(Source records)
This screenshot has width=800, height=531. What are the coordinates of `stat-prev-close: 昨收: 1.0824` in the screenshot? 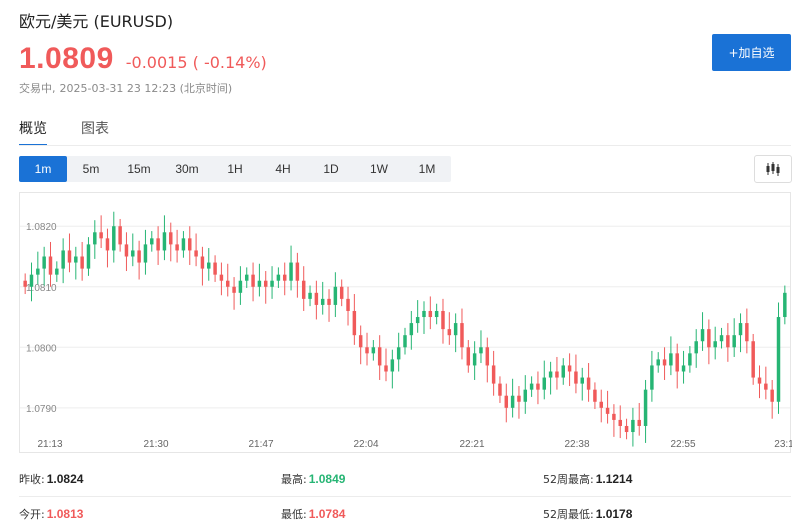 It's located at (52, 479).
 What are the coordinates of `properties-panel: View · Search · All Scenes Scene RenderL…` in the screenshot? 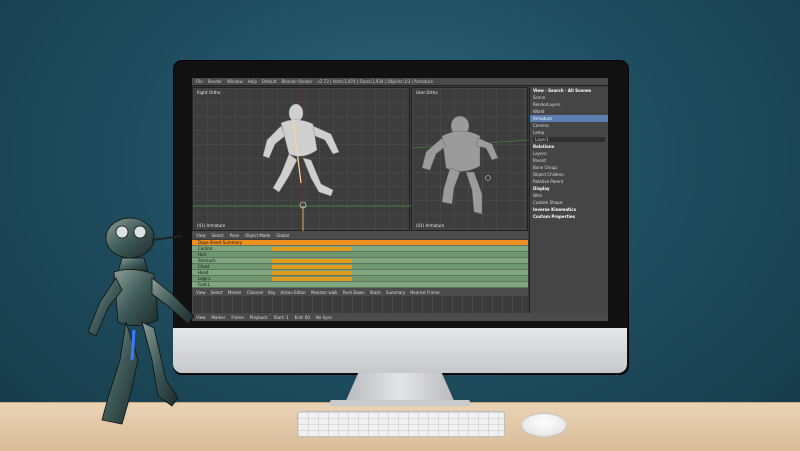 It's located at (568, 204).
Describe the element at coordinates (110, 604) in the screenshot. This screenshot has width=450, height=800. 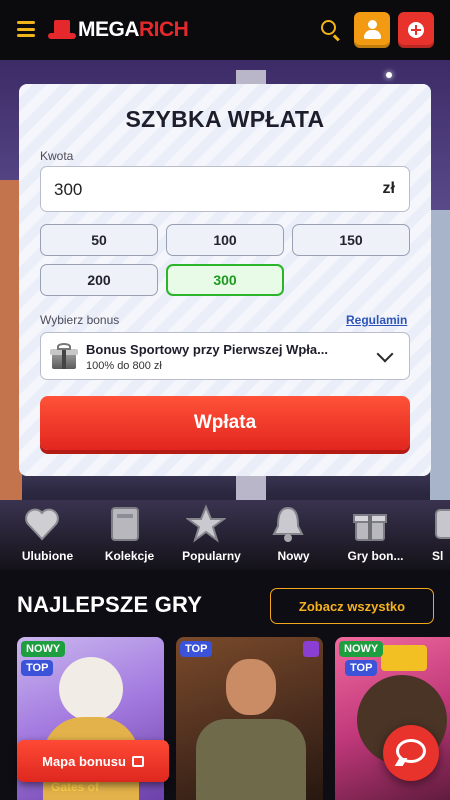
I see `section-title: NAJLEPSZE GRY` at that location.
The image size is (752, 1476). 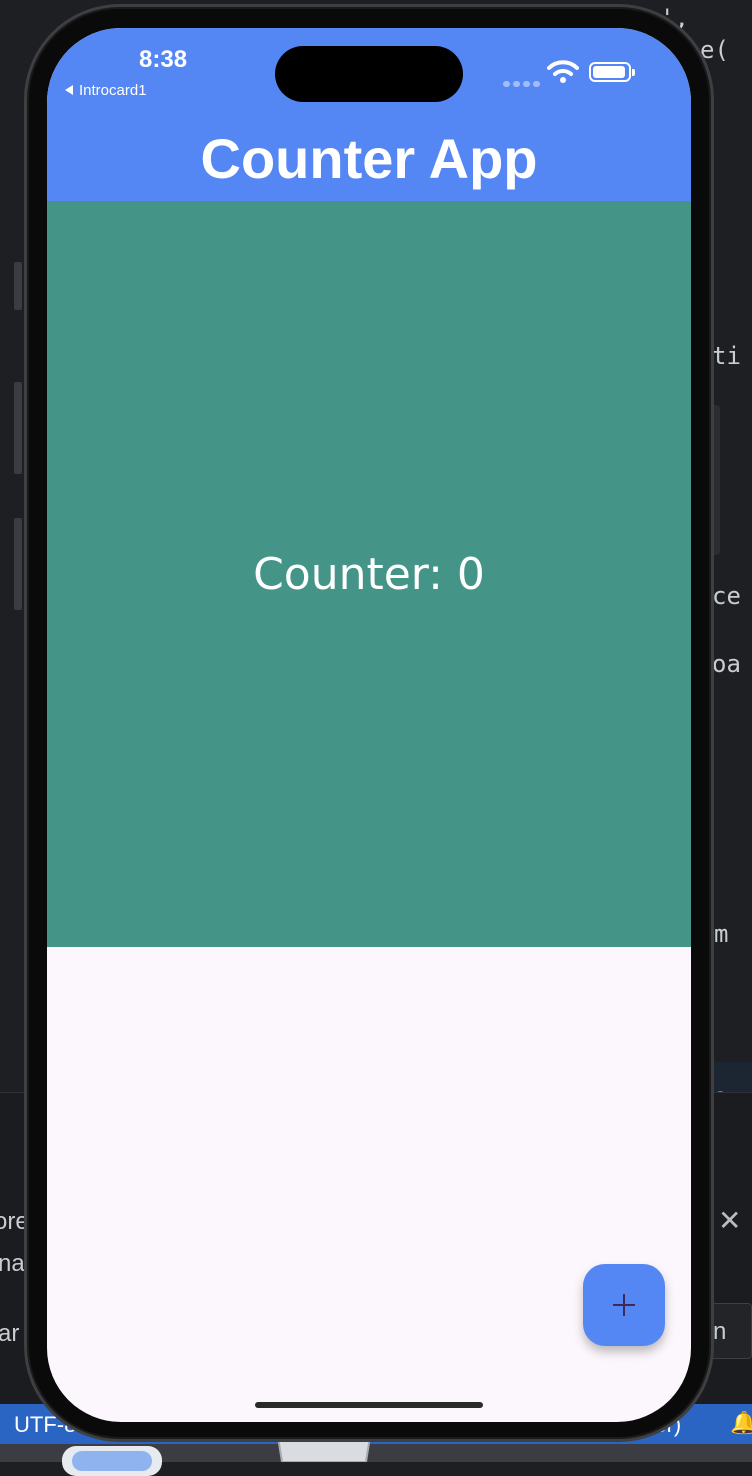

Directions for this task -> Can you update everything from the line containing "Describe the element" down to the end of the listing by putting "position" in place of "coordinates" and keeping all else the same? Leave the pictures out of your answer.

Exercise solution ->
Describe the element at position (110, 604) in the screenshot. This screenshot has width=450, height=800. 
I see `section-title: NAJLEPSZE GRY` at that location.
The image size is (752, 1476). 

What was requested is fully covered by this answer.